I am currently running multiple (6) Nagios instances across multiple projects. My concept is to run one Nagios instance per project, each responsible for the machines below them and with project specific tasks.

Yes, I could roll all of these into one Nagios instance but this is not the question.

I have checked Google and Nagios Exchange looking for a plugin and if there is nothing out there I will build one myself. I want to know if anyone has any experience with this.

Question: Is there a Nagios plugin which will check the overall status of another remote Nagios instance, either through NRPE and a local script, or over authenticated HTTP(s) to the cgi-bin, simply reporting on how many are OK / Warning / Critical / Unknown, etc in each checked instance. HTTP(s) would be preferred.

If not, can someone point me in the direction of how to query and understand the responses of a single Nagios instance. If there is not any existing plugins I will start looking at Nagstamon for guidance on how to achieve this.

Re: Nagios script to check Nagios

Posted: Sun Mar 20, 2022 11:25 pm
by PhumeleleSJose96
Monitor everything you have time to configure to be monitored plus anything which is really critical.

On all of my Linux systems I monitor:

Current Load

Current Users

Disk Space

NTP Time

Ping

Swap

Total Processes

backup has run

crond running

mail queues

md raid

munin

ntpd running

postfix running

puppetd running

ssh

sshd running

And on particular machines I monitor such things as:

various websites checking that they are reachable, the page retrieved contains certain content, and it responds within a certain amount of time.

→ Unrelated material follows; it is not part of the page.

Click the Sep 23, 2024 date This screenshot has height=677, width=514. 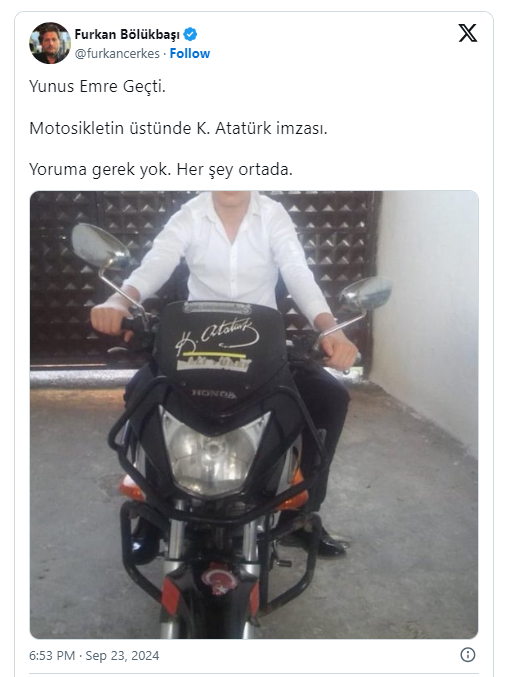pyautogui.click(x=122, y=655)
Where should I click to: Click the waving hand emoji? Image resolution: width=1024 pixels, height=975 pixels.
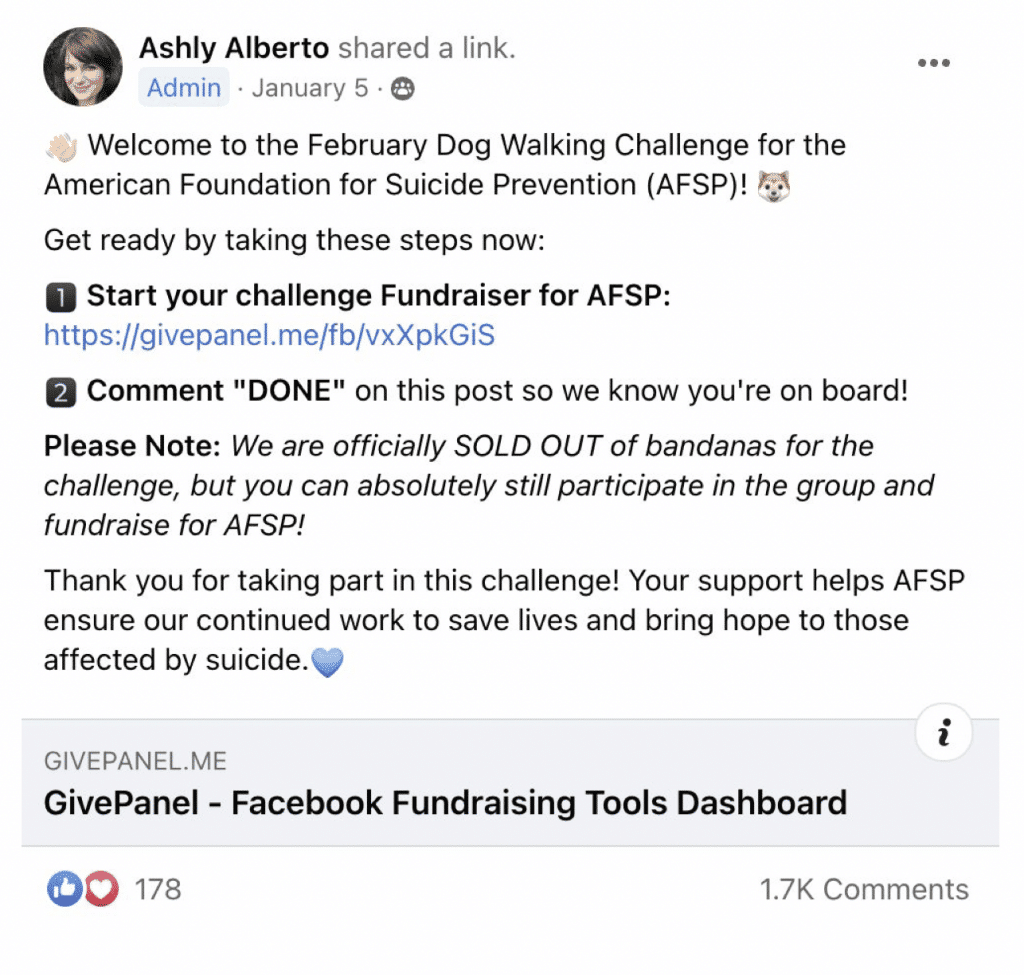61,146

That certain processes or events have occurred within a certain amount of time

certain values such as the average of a certain number of fields in a database table within the last hour is within certain tolerances

and various and sundry other things that can happen (or NOT happen) as the case may be. It is pretty easy to write custom scripts to monitor whatever you want. I graph many thousands of items with munin in a similar way. I set it up once, write a puppet manifest for it, then puppet handles it on new machines from then on. It is pretty simple to deploy this stuff now. In just one of my nagios installations (I have a few) I have 80 hosts and 1120 services being monitored and that's nothing compared to what some people azar echatspin have.